= Problem to solve =
Would you reproduce exactly the lines below from the one holding "[Suchen] (1252, 136)" through the one holding "具足セット (730, 352)", inclusive, and no others?

= Dataset records =
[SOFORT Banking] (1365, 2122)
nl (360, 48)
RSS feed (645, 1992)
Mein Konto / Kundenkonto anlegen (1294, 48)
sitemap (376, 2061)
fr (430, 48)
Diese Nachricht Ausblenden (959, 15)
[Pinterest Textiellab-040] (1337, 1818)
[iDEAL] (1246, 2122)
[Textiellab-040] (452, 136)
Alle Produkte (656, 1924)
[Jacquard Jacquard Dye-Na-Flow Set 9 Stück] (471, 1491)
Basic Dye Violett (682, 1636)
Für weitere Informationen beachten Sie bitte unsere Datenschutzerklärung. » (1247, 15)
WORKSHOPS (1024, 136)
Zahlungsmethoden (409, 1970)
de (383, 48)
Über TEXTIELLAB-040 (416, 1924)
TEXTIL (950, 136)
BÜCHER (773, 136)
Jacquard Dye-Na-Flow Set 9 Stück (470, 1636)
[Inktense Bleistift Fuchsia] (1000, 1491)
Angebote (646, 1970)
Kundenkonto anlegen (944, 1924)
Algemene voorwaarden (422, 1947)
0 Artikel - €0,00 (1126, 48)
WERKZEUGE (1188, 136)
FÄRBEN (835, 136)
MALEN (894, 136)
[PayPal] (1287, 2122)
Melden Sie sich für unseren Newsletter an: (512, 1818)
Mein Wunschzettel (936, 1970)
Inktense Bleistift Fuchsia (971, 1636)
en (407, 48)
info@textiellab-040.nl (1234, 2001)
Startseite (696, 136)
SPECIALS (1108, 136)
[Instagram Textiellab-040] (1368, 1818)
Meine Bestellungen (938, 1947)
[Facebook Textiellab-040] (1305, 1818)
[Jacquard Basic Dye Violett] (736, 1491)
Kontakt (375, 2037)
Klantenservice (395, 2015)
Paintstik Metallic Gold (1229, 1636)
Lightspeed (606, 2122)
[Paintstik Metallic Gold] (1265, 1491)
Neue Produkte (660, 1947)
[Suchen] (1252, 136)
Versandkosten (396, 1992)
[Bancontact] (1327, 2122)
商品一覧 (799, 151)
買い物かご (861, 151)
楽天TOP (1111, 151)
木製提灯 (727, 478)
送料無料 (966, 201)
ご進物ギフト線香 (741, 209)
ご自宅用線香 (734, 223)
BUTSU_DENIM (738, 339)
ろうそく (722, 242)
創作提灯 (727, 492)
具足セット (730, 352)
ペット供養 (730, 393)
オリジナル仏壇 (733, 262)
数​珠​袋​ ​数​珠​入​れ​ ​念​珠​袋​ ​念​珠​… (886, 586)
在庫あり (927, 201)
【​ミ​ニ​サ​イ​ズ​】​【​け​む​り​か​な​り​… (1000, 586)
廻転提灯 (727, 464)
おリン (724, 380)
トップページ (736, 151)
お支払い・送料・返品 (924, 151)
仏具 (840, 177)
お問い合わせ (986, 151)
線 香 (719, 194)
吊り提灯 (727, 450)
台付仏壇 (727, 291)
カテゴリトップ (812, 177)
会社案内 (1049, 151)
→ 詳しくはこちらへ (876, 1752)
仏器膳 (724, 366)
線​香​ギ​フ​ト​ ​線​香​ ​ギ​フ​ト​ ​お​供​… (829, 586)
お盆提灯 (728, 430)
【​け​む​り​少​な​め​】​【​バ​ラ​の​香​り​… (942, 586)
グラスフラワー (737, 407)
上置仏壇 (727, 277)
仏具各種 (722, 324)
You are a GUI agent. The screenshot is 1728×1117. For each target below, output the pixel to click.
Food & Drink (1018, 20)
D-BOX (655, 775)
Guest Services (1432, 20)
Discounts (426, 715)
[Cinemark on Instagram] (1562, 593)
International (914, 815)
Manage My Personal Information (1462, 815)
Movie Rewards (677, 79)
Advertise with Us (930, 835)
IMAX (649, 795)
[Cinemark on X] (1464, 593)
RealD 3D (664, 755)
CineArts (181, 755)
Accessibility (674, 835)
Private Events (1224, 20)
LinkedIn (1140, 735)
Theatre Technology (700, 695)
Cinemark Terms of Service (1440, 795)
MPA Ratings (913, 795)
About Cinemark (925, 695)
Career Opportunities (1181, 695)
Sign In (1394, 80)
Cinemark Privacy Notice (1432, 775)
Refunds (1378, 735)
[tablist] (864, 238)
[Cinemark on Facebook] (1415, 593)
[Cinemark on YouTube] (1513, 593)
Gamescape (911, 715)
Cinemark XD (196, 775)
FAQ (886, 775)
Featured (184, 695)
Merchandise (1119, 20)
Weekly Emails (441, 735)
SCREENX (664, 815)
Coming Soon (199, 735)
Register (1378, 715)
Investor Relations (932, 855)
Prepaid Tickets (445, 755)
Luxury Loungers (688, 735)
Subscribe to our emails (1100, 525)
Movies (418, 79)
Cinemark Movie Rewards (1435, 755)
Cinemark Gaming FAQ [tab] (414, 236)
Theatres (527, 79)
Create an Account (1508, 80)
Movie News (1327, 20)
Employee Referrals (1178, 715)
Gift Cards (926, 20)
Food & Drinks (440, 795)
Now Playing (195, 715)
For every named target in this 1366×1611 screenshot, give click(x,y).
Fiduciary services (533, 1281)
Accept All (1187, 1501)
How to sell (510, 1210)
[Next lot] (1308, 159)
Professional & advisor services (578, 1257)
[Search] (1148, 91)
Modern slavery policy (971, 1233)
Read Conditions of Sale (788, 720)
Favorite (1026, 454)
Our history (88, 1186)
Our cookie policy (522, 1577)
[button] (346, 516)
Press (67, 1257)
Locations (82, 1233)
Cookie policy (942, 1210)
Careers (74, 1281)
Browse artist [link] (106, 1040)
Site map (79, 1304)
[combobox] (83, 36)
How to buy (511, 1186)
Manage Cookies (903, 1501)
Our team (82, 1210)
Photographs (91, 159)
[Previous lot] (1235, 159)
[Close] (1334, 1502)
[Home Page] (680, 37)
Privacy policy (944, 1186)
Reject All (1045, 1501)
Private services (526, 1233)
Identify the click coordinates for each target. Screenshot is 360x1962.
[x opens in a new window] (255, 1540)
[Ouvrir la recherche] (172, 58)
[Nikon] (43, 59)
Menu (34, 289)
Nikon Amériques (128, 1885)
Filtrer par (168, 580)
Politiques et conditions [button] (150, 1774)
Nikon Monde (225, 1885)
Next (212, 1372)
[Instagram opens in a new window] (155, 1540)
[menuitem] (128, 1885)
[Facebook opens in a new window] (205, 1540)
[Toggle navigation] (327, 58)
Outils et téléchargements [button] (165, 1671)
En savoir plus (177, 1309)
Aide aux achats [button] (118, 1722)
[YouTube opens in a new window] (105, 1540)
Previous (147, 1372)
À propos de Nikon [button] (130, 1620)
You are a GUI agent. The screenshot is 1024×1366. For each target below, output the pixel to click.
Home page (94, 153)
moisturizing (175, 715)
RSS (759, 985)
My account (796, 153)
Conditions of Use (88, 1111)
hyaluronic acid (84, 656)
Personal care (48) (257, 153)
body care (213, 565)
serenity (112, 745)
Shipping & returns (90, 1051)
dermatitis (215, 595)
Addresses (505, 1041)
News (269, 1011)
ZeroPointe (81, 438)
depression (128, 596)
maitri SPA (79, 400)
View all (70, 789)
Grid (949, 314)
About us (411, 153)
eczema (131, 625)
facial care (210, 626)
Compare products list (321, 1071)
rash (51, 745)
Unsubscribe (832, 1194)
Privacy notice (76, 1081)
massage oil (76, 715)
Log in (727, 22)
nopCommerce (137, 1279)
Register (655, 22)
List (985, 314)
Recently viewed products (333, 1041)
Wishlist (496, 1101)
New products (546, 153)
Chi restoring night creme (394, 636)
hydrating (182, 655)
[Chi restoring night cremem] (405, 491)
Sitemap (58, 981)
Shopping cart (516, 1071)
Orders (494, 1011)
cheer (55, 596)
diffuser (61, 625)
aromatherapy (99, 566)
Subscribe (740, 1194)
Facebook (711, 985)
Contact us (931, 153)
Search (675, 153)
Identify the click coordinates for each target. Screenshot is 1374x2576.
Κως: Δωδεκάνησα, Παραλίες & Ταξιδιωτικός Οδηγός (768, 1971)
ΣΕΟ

= Response =
[Suchen] (1252, 136)
Versandkosten (396, 1992)
[Bancontact] (1327, 2122)
商品一覧 (799, 151)
買い物かご (861, 151)
楽天TOP (1111, 151)
木製提灯 (727, 478)
送料無料 (966, 201)
ご進物ギフト線香 (741, 209)
ご自宅用線香 (734, 223)
BUTSU_DENIM (738, 339)
ろうそく (722, 242)
創作提灯 (727, 492)
具足セット (730, 352)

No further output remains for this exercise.